J Reconstr Microsurg 2006; 22 - A099
DOI: 10.1055/s-2006-949086

Characteristics of the Inferior Gluteal Artery Perforator (IGAP) Flap in Breast Reconstruction

Elaine Sassoon 1
  • 1Department of Plastic Surgery, NNUH, United Kingdom

Until a year ago, the gold standard for breast reconstruction in the author's unit was the deep inferior epigastric perforator (DIEP) flap, followed by the superior gluteal artery perforator (SGAP) flap. Bob Allen then introduced the inferior gluteal artery perforator (IGAP) flap, and this was the first year experience of this flap.

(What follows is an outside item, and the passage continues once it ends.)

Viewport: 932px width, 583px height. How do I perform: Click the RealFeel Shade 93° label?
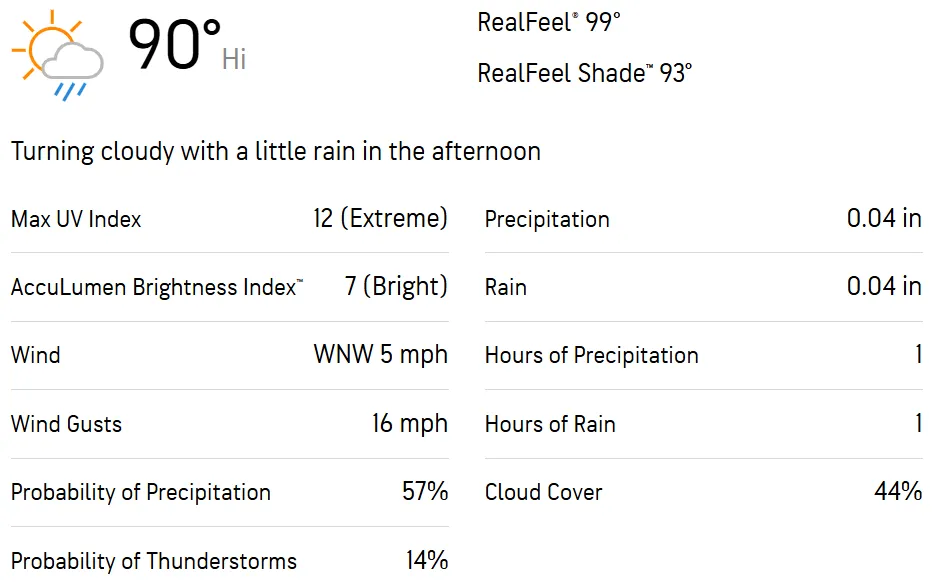point(585,73)
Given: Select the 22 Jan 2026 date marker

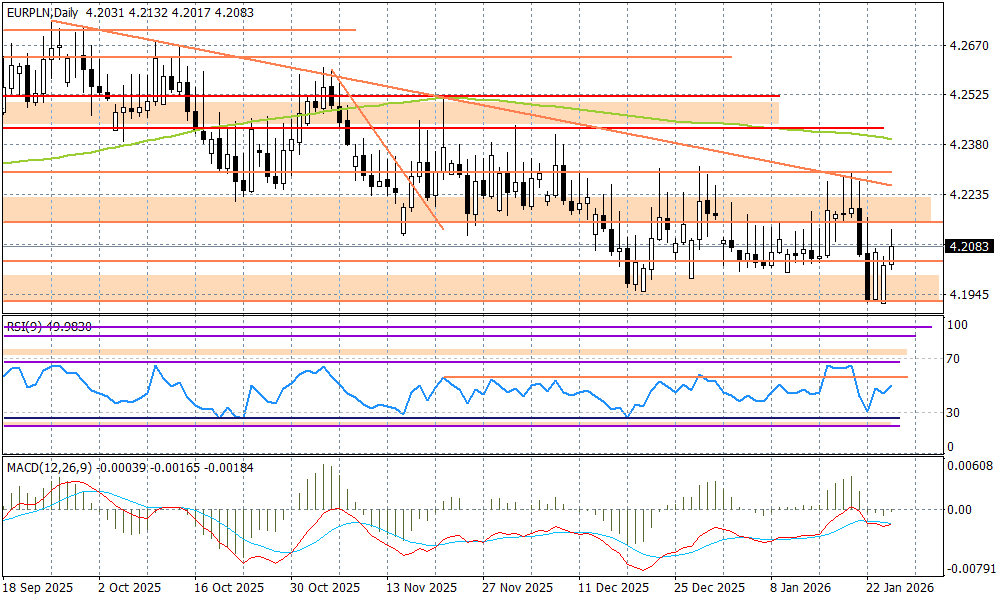Looking at the screenshot, I should point(900,589).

Fourteen of these flaps have been done in 11 patients, with one failure. Two patients had a bilateral reconstruction, and in one patient two IGAP flaps were used to make one large breast. The patients who selected the IGAP flap tended to be younger and slimmer than the DIEP flap candidates. The author found that this flap took on average an hour longer to do than a DIEP flap because of lack of familiarity with the flap and because of the need to turn the patient on the table to inset the flap. The vessel sizes are different from the deep inferior epigastric vessels, and there is often a better match to perforators of the internal mammary vessels, if present.

Results and strategies that have been developed both for the operation and the postoperative recovery period were presented. The author believes that this is a very popular flap and is a much nicer flap than the SGAP flap in her experience.